There is an oft-used quote that has been mistakenly attributed to Blaise Pascal, C.S. Lewis, and Augustine, which states:

“There is a God shaped vacuum in the heart of every man which cannot be filled by any created thing, but only by God, the Creator, made known through Jesus.”

The reality appears to be that none of them actually said this, and that this quote is actually based on a grander thought posed by Pascal’s Pensees. Regardless, this statement has become an engrained concept in the heart of Evangelical Christianity. Herein lies a problem.

It is assumed that a person with such a vacuum in their heart, once filled by “God” at salvation, is blissfully fulfilled until they are called into the hereafter. Ok, maybe not “blissfully.” But, such a person should feel complete and fulfilled as a result of having that chasm filled by the God of the universe.

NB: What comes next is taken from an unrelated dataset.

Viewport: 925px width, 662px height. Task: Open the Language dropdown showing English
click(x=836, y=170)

So, it is with great trepidation that a Christian may admit, years into the process, that he or she has reached a place of emptiness or despair in their journey-perhaps sensing that something is missing. But, what guilt accompanies such a claim? Who does this person confide in? How do they take this great emptiness to God, if God is the very One who was supposed to fill the hole in their heart?

Illustrations like the above one imply that once we reach the other side, from “unsaved” to “saved,” we just have to “wait it out” until we die. I believe that a glaring omission in evangelism today is the reality of not just what we are saved from, but what we are called into. We are taught, perhaps unwittingly, that all we need is the ticket in to Heaven-all we need to do is pray the “Sinner’s prayer,” as if that is where the story ends. Unfortunately, what this implies is that everything else that happens afterward is just a matter of inevitability; just keep “showing up” and the work of “being conformed to the image of Jesus Christ” will happen more and more as you plod along.

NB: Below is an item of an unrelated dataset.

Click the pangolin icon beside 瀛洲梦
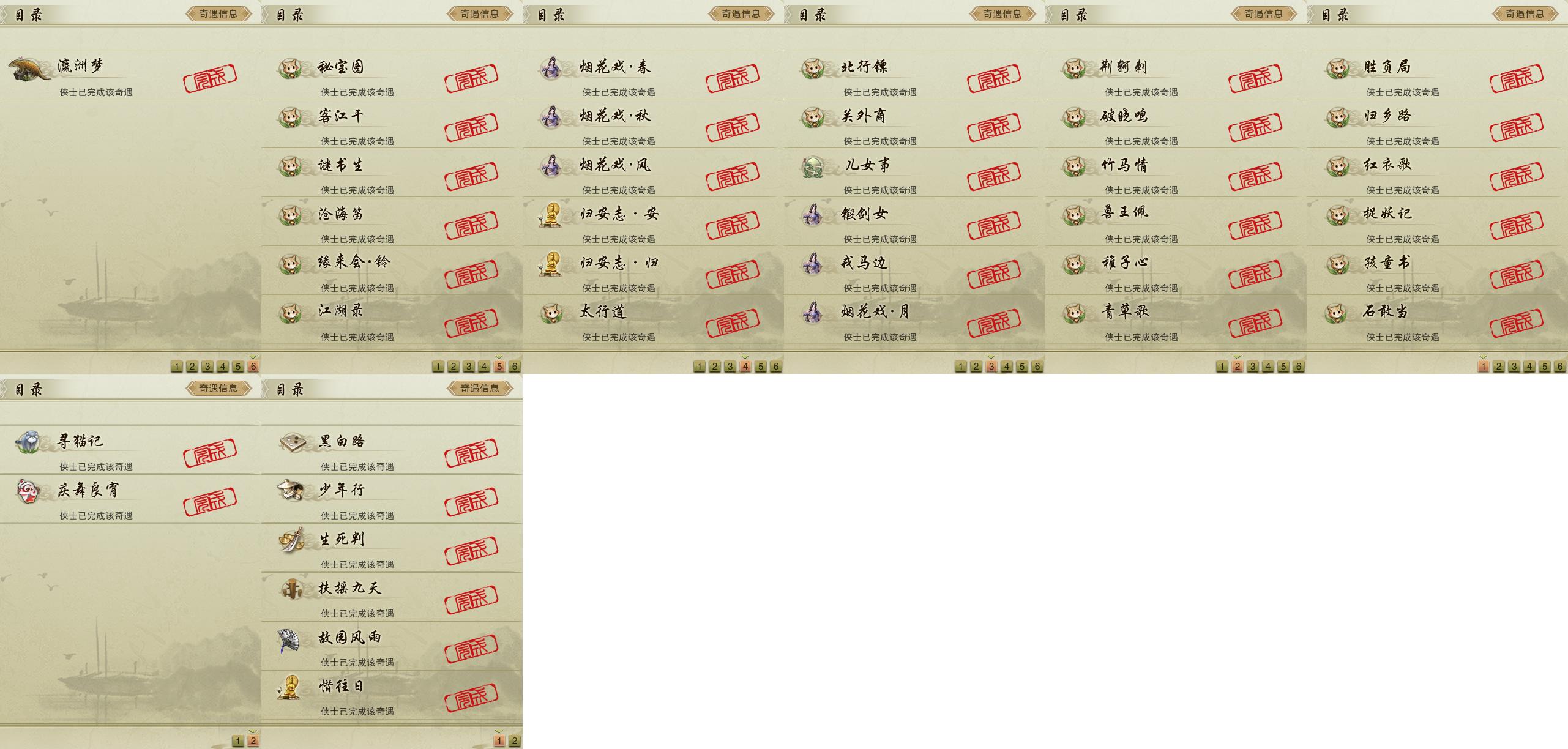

For the “plodding” Christian, duty is a way of life. After all, there are expectations. I should be reading my Bible daily. I should be praying. I should be serving. Christianity becomes a checklist. Many of us find great “success” in our duty and accolade from our peers who only aspire to be as dutiful as we are. Yet, at some point, an ache begins to be noticed at our core. A great emptiness sets in as our assessment of our duty fails to yield the life the Scriptures tell us we should be experiencing.

Why does this catch us unaware?

Perhaps, it is because the wrong expectation was set for us. Perhaps, it is because we didn’t expect anything greater from the “Greater” that is within us. If we were to revisit the illustration from above, maybe it should look more like this:

Now, this picture may not be the exact journey that every Christian should anticipate, but it does reflect my story as I understand it. 1 John 2:13 addresses people at all stages in their faith: Children, Young Men (adolescents), and Fathers. Every believer should understand that there are stages of maturity to grow into. Every believer should know what Intimacy with God looks like, and what it means to Abide. Every Christian should hear that He has a distinct design for them, and that as they grow into it and see it empowered by God, He will begin to infuse them with Authority. Authority paves the way to Calling. God-given, inspired, and empowered Calling leads to Fruitfulness.

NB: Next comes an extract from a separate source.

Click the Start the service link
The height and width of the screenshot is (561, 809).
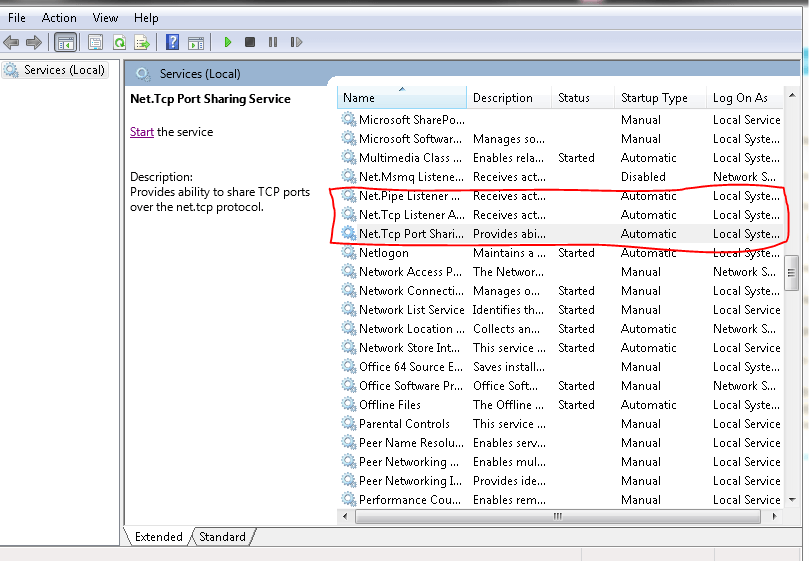coord(141,132)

What a robust picture the Scriptures paint of the life we are to expect as His sons and daughters. Is it any wonder, then, that we feel so unfulfilled when that life isn’t there?

Are you a miserable Christian, trying to find fulfillment in duty? Does that mean that we can discount duty? No, of course not. But, duty should transition into living authentically as He designed us to, as we live out the role and gifting He made us to be fruitful in.